**Rows**.
++++++++++++++++++++

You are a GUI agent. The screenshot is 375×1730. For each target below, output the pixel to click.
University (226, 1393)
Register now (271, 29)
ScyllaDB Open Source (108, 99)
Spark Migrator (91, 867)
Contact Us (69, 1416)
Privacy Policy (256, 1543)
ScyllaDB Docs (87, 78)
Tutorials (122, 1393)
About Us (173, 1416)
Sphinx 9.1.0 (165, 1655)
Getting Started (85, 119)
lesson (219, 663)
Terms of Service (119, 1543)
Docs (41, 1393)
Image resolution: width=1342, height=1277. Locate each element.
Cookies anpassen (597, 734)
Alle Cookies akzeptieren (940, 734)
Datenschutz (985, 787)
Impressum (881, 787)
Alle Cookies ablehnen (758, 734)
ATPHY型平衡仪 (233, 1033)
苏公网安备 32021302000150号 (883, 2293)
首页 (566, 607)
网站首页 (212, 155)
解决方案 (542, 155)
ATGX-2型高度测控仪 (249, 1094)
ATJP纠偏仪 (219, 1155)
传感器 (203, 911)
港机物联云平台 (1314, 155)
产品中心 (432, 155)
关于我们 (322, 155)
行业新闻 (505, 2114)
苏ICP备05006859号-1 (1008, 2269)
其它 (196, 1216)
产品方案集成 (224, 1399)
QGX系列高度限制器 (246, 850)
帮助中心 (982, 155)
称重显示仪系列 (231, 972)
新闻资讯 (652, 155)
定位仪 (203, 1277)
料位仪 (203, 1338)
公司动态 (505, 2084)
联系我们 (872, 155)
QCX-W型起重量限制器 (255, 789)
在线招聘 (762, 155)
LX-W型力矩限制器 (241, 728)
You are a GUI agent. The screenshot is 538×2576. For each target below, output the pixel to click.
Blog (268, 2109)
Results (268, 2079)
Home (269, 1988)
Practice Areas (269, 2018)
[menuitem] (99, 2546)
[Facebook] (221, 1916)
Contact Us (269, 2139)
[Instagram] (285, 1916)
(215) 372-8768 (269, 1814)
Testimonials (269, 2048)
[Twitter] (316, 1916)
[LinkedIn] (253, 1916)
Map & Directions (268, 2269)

++++++++++++++++++++

**Aim of the exercise**. Rewrite the stretch from the start of the records through the line containing "Getting Started (85, 119)", replacing "Privacy Policy" with "Privacy Notice" and leaving everything else unchanged. Give only those lines.

**Answer**.
You are a GUI agent. The screenshot is 375×1730. For each target below, output the pixel to click.
University (226, 1393)
Register now (271, 29)
ScyllaDB Open Source (108, 99)
Spark Migrator (91, 867)
Contact Us (69, 1416)
Privacy Notice (256, 1543)
ScyllaDB Docs (87, 78)
Tutorials (122, 1393)
About Us (173, 1416)
Sphinx 9.1.0 (165, 1655)
Getting Started (85, 119)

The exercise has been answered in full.